The international community’s error, says Toameh, is that it seems to think statehood is something to be handed to Palestinians, like a gift. It is, he believes, an undeserved one. “I believe a state is not something we should be given, it is something we should earn,” says the West Bank-born journalist. Far from demonstrating a capability to create a functioning, responsible civil society, he says, Palestinians have only proven their willingness to tolerate chaos, mob-rule and terror. They watched as, instead of building hospitals and schools and infrastructure with the billions sent to Ramallah and Gaza, Arafat lined his own pockets, Fatah fattened its cronies, and Hamas purchased weapons. On the one hand, Palestinians have fallen again and again for rotten leadership, which in turn, do their best to suppress the emergence of more responsible alternatives. On the other, Toameh seems to suggest that the Palestinians are getting the government they deserve. “Everything is going in the wrong direction, largely because of the failure of Palestinians to hold [their] government accountable,” he says.

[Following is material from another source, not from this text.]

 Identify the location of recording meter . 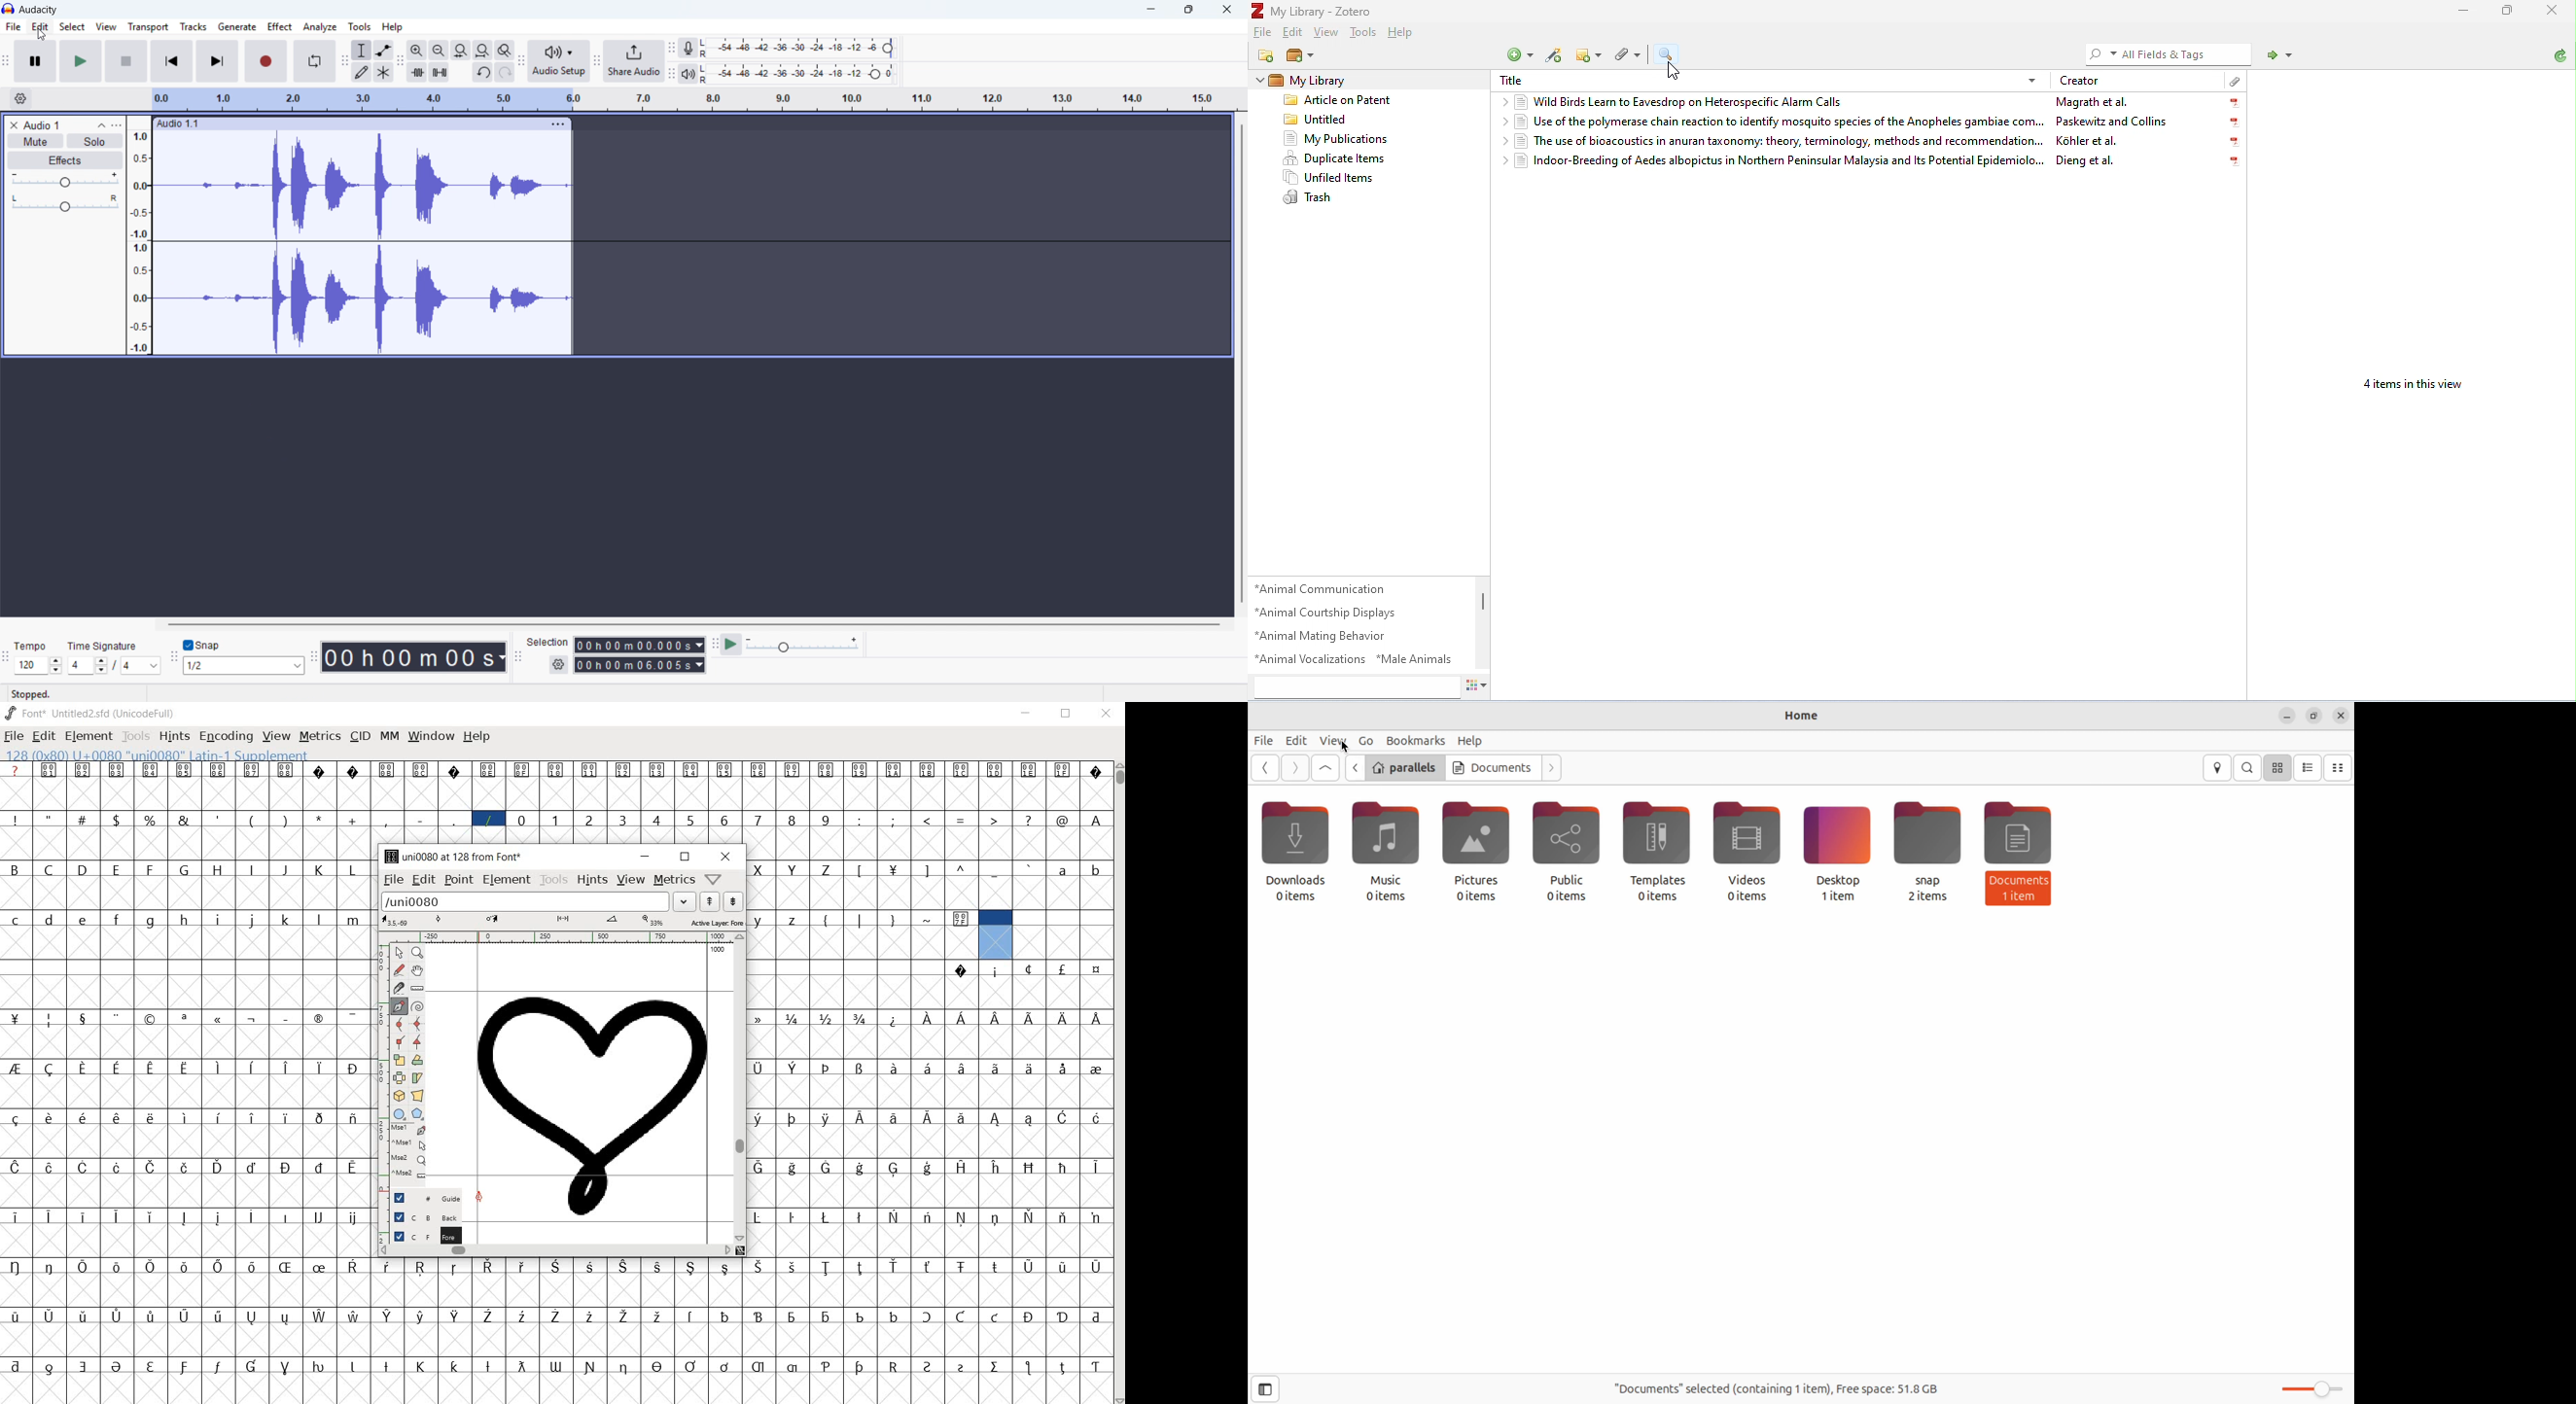
(689, 48).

This is not a happy fact for Toameh. He’s convinced that with the right leadership following the death of Arafat’s terror-minded kleptocracy, and with so much enthusiasm on the part of the international community—including Israel—to help create a modern, functional Palestinian state, there is no reason that, with the implementation of democratic, transparent and accountable institutions, the Palestinians could not have built themselves a new Hong Kong or Singapore. Were Western donor countries to insist upon those very elements in exchange for all their aid dollars, they could have helped make it so. Instead Canada, the U.S. and Europe have merely sponsored one lousy dictator over another. And instead, the Palestinians have opted to make for themselves a new Afghanistan, a savage playground of corrupt warlords and Islamist fanatics. The world already has enough states like that. And any so-called solution that proposes to create another is no solution at all.